Greater than 40 percent of the youth we serve have experienced out-of-home placements, either through the formal foster care system or through kinship care. Entering the foster care system causes tremendous instability in a child’s life, leaving them to focus on everything but school.

When children are faced with coming to school after having endured this kind of trauma, or they don’t have enough food to eat or a consistent place to sleep, we can’t expect them to do well in school. They need extra support from consistent, caring adults to help them walk through the schoolroom door so they can thrive in the classroom.

We are incredibly proud of our youth who graduate. Evaluations on youth who complete the Friends of the Children program show that 83 percent graduate from high school, although 60 percent have parents who did not graduate.

Our program brings about life transformation and has a tremendous economic impact on the communities we serve. The Harvard Business School Association of Oregon return on investment study found that for every $1 invested in Friends of the Children, the community benefits more than $7 in saved social costs. Helping one child saves the community $900,000.

Graduating high school can allow youth to move beyond their circumstances and build a life that they can be proud of. But is also an opportunity to strengthen communities and open pathways to upward social mobility.

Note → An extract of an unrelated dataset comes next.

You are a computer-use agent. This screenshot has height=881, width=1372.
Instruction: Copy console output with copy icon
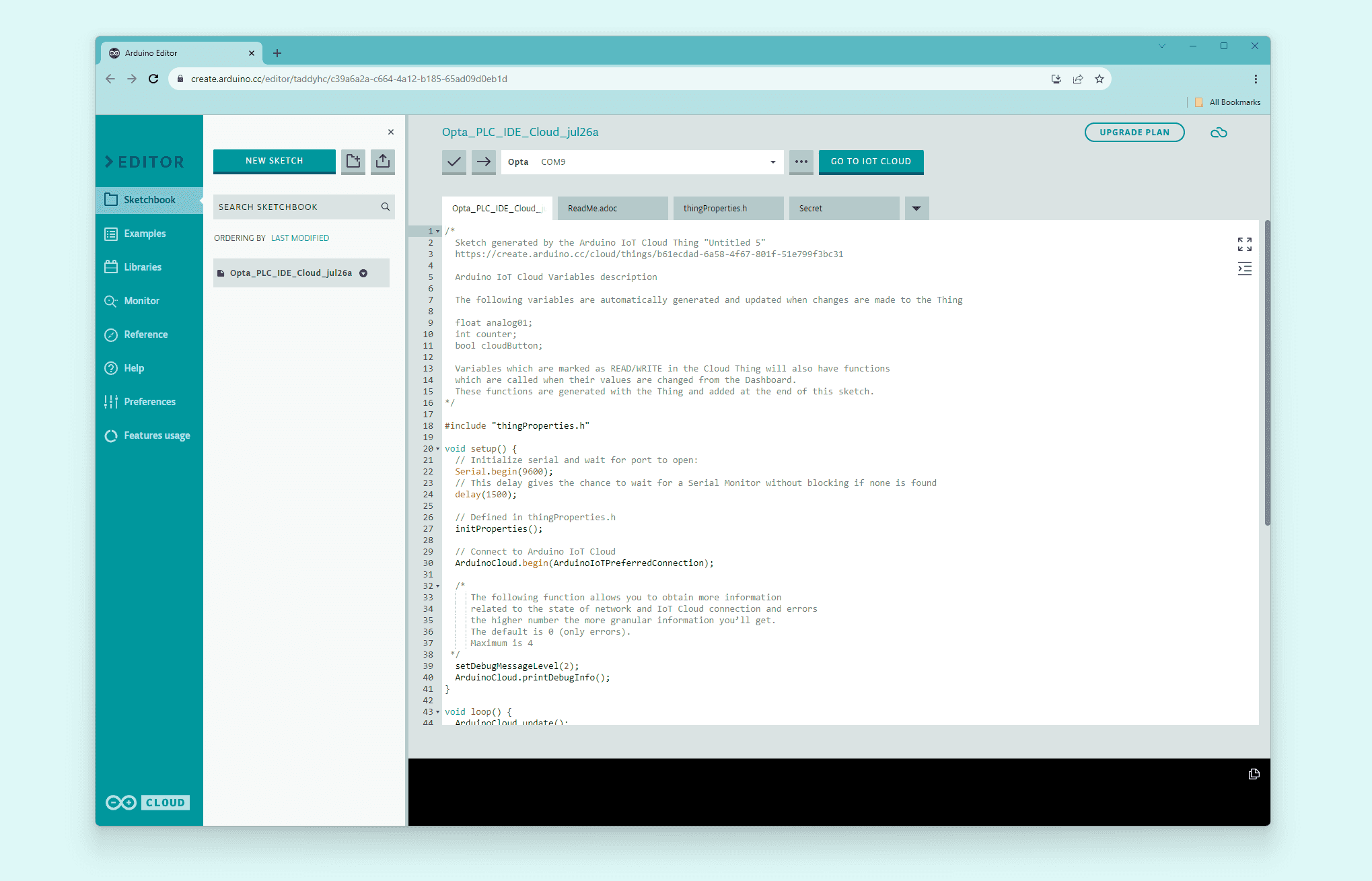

We don’t define what success looks like for our youth. Rather, we empower our youth to define what that looks like in their community and give them the academic and social-emotional skills needed to achieve that. Whether they go on to college, learn a trade or enroll in military service, we are able to show them that obtaining a high-school diploma or a GED gives them more choices and the freedom to build a life they can be proud of—on their terms.

Our hope is that by sticking with our youth for 12+ years that they will have more opportunities for upward social mobility and will be able to break the generational cycle of poverty that is so difficult to achieve.